WHAT TO DO -
Could you set down every entry exactly as it stands, without the images?

(Stored data entries)

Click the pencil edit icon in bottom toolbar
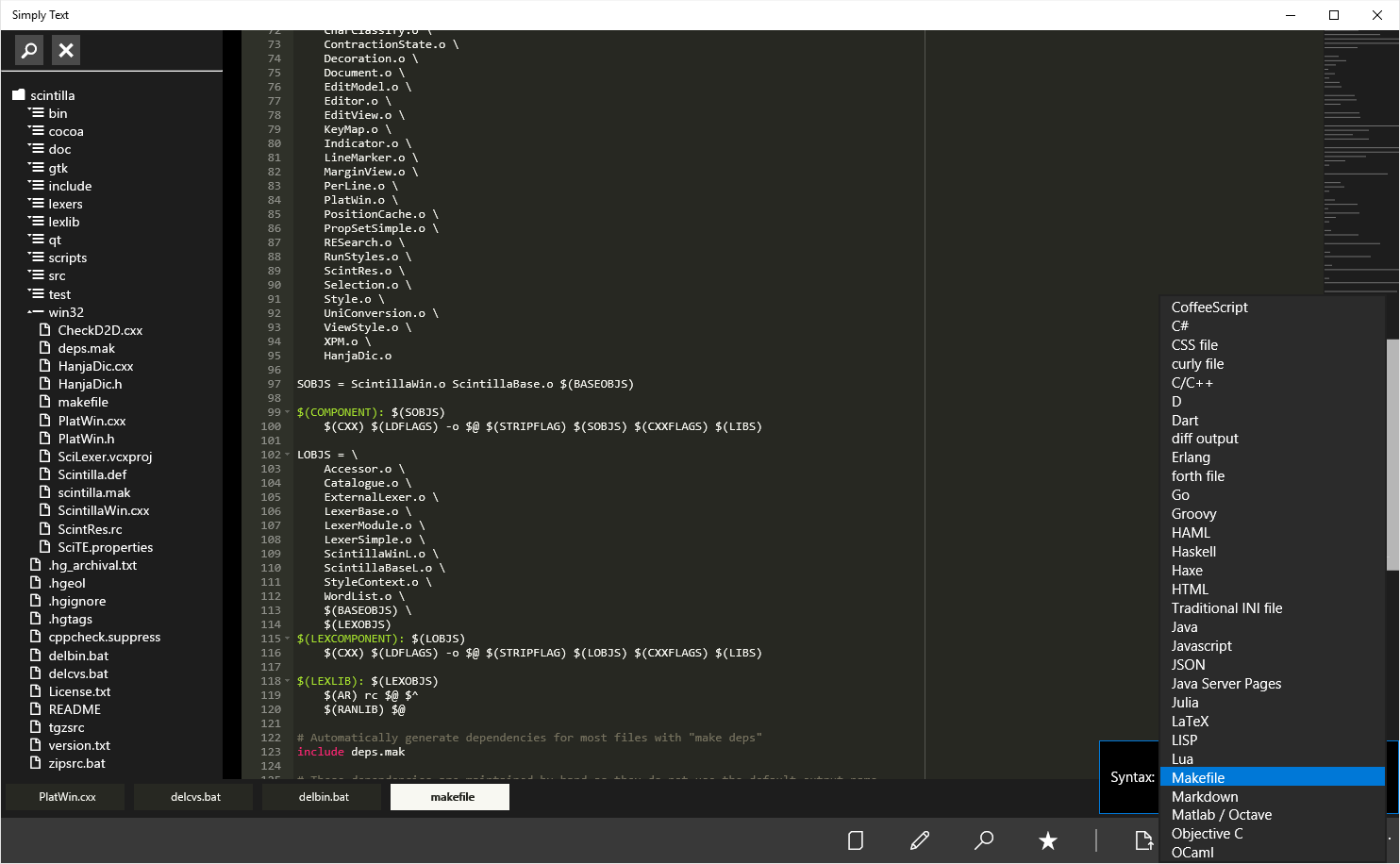This screenshot has width=1400, height=864. [920, 840]
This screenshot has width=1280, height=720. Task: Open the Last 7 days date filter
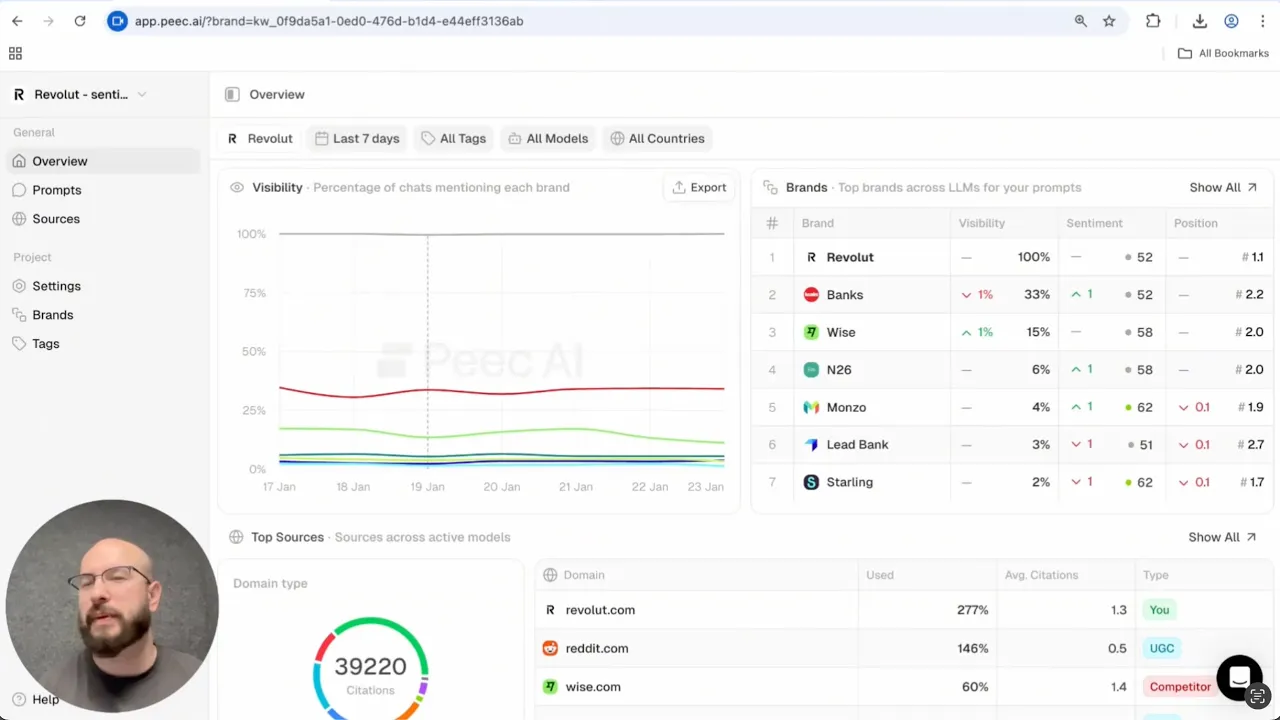(x=357, y=138)
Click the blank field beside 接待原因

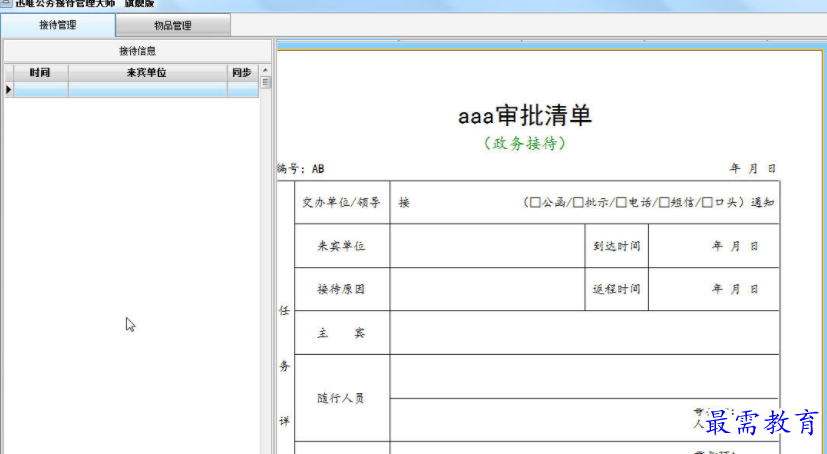point(486,289)
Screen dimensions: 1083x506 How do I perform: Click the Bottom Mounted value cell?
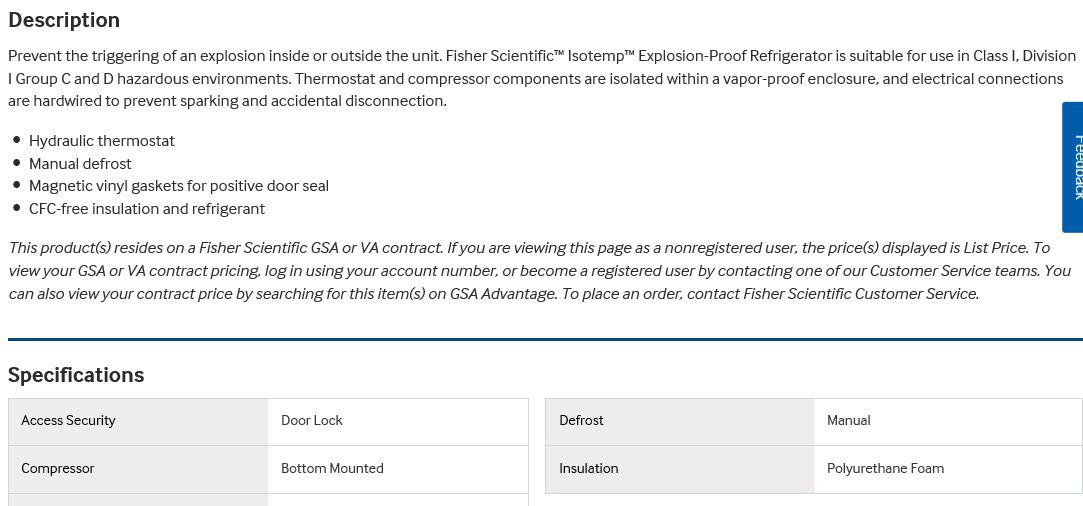pyautogui.click(x=332, y=468)
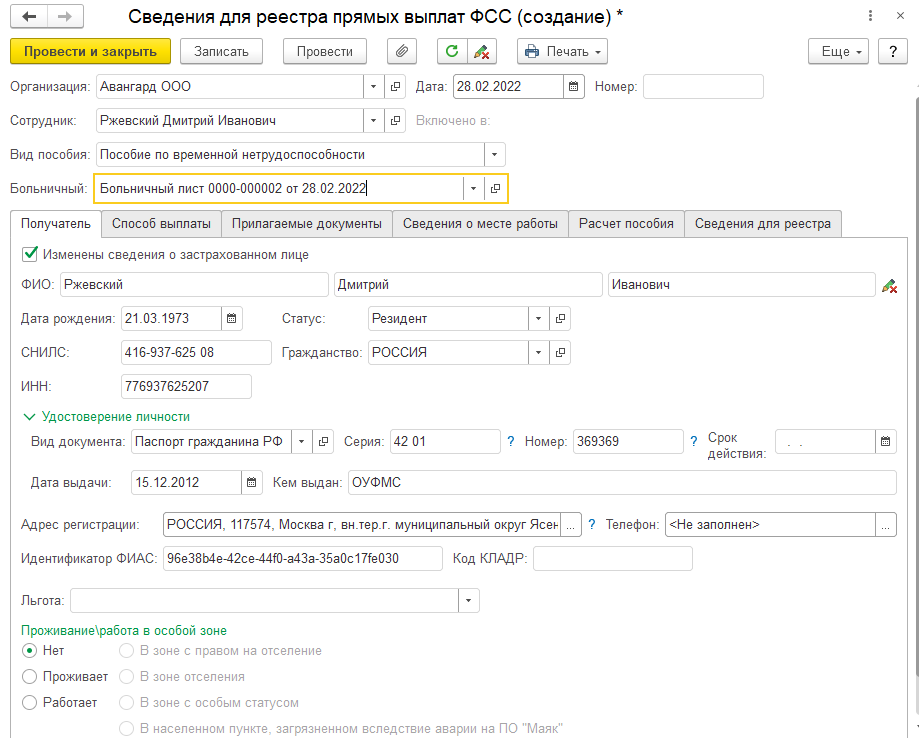
Task: Click the back navigation arrow
Action: pos(30,17)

ANSWER TO THIS TASK -
Click the pencil edit icon in bottom toolbar
This screenshot has width=1400, height=864. [920, 840]
This screenshot has width=1280, height=720. Task: Open the Last 7 days date filter
(x=357, y=138)
Click the blank field beside 接待原因

point(486,289)
Screen dimensions: 1083x506 How do I perform: Click the Bottom Mounted value cell?
pyautogui.click(x=332, y=468)
Task: Click the back navigation arrow
Action: pos(30,17)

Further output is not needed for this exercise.